* EXERCISE DESCRIPTION *
Render the records as a Markdown table with the columns Row and Record line, covering everything from the first line of the records through the line with "In order to click on the 1th". Leave out any blank lines.

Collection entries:
━━━━━━━━━━━━━━━━━━━━

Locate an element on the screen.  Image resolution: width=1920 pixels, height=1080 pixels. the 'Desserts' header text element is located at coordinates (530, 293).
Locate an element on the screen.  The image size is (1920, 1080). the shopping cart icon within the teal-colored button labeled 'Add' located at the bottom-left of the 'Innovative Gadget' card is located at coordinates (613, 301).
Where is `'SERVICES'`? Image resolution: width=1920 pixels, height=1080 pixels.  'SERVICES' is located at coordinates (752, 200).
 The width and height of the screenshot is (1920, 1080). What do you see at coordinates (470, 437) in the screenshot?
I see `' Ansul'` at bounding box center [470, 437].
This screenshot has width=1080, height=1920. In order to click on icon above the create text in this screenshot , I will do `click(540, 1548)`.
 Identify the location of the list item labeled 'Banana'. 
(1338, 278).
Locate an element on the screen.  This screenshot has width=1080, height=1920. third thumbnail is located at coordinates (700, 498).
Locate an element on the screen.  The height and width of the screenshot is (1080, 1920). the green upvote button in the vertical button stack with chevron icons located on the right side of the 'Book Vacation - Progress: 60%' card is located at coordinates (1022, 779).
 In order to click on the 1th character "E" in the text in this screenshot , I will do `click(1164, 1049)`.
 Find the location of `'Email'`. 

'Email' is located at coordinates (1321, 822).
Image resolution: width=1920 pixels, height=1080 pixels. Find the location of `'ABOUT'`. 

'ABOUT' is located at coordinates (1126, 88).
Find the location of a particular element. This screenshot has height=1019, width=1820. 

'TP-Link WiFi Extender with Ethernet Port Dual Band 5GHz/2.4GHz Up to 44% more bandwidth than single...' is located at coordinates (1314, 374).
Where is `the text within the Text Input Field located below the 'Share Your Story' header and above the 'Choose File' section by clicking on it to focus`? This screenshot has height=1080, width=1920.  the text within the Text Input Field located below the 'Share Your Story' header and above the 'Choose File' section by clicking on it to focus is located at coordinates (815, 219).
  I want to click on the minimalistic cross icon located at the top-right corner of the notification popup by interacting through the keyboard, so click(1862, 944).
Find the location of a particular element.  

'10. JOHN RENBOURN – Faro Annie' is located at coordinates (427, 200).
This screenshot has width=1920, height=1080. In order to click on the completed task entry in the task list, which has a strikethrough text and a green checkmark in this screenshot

━━━━━━━━━━━━━━━━━━━━

* CORRECT ANSWER *
| Row | Record line |
|---|---|
| 1 | Locate an element on the screen.  Image resolution: width=1920 pixels, height=1080 pixels. the 'Desserts' header text element is located at coordinates (530, 293). |
| 2 | Locate an element on the screen.  The image size is (1920, 1080). the shopping cart icon within the teal-colored button labeled 'Add' located at the bottom-left of the 'Innovative Gadget' card is located at coordinates (613, 301). |
| 3 | Where is `'SERVICES'`? Image resolution: width=1920 pixels, height=1080 pixels.  'SERVICES' is located at coordinates (752, 200). |
| 4 |  The width and height of the screenshot is (1920, 1080). What do you see at coordinates (470, 437) in the screenshot? |
| 5 | I see `' Ansul'` at bounding box center [470, 437]. |
| 6 | This screenshot has width=1080, height=1920. In order to click on icon above the create text in this screenshot , I will do `click(540, 1548)`. |
| 7 |  Identify the location of the list item labeled 'Banana'.  |
| 8 | (1338, 278). |
| 9 | Locate an element on the screen.  This screenshot has width=1080, height=1920. third thumbnail is located at coordinates (700, 498). |
| 10 | Locate an element on the screen.  The height and width of the screenshot is (1080, 1920). the green upvote button in the vertical button stack with chevron icons located on the right side of the 'Book Vacation - Progress: 60%' card is located at coordinates (1022, 779). |
| 11 |  In order to click on the 1th character "E" in the text in this screenshot , I will do `click(1164, 1049)`. |